**Task requirements:**
1. Copy the part of the orca passage that begins with "We’re on top" and ends with "even as adults).", swapping "humpback whales" for "gray whales".
2. In the orca passage, where are the baby humpback whales migrating from when killer whales hunt them?
3. Continue the orca passage from its last sentence.

**Text segment:**
-------

And these aptly named killers have gotten a lot of press lately for sinking yachts and sailing vessels at the edge of the Mediterranean Sea. So we decided to explore these giant dolphin kin on this segment of Nightmarish Nature, because we focus a lot on the creepy crawlies but honestly a lot of bugs are just minding their own business (and minding it well, mind you).

Orca drawing by Jennifer Weigel with text bubble "I do what I want!" and caption We're on top of the world...
We’re on top of the world…

On the Hunt

Killer whales have been known to terrorize other denizens of the deep and will often take advantage of spawning and reproductive grounds of other aquatic life, hunting down baby humpback whales migrating from their Caribbean birthing waters or attacking sea lion or seal pups en masse as they take to the sea for the first time (or the fifth or sixth or even as adults).

Some orca are even known to rush the shore and beach themselves to then shimmy back into the water, ideally with something to eat in tow. Or use their ability to make waves to wash their desired prey off of ice floes where they can nab it in the water. And they aren’t picky, when you’re that high up the food chain a grab ‘n go meal of any kind is all good: seals, polar bears, penguins, birds… because those big bodies need a lot of fuel… And killer whales will also toss living prey into the air in socialization, play, training, and just general sport whether they intend to eat the unfortunate creature(s) or not.

-------

**Data excerpt:**
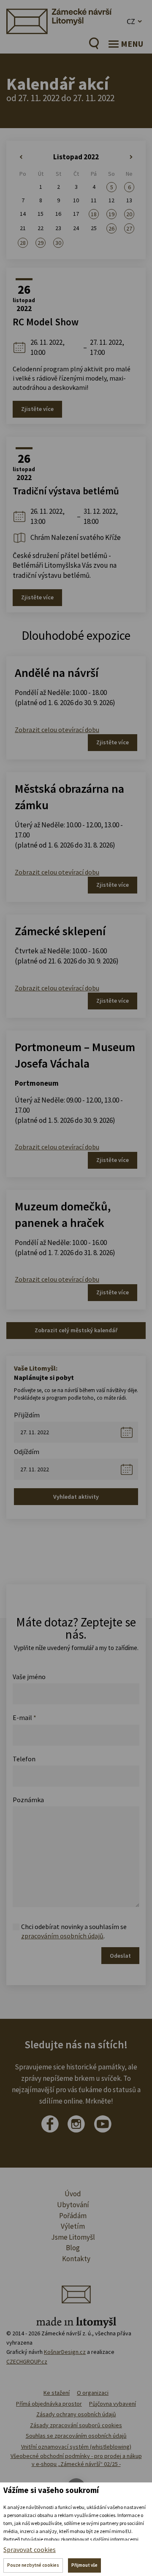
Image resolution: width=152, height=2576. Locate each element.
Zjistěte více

-------

**Outputs:**
1.
We’re on top of the world…

On the Hunt

Killer whales have been known to terrorize other denizens of the deep and will often take advantage of spawning and reproductive grounds of other aquatic life, hunting down baby gray whales migrating from their Caribbean birthing waters or attacking sea lion or seal pups en masse as they take to the sea for the first time (or the fifth or sixth or even as adults).

2. Their Caribbean birthing waters.

3.
Orca drawing by Jennifer Weigel with speech bubble "Incoming" and caption Food on the fly
Food on the fly

Culture Clashes

Each orca pod’s culture and habits differ, as some focus their attentions on nabbing fish and others on marine mammals. These two groups can often coexist in the same area, living very different lifestyles. Some will attack dolphin or porpoise pods (among their closest relatives), and others will clash with pilot whales competing for resources such as mackerel. Pods develop strong bonds and learning is passed down from mother whales; it is widely believed a female orca began the practice of attacking boats, possibly after being struck by one but possibly out of play or curiosity, and has taught it to others now doing so.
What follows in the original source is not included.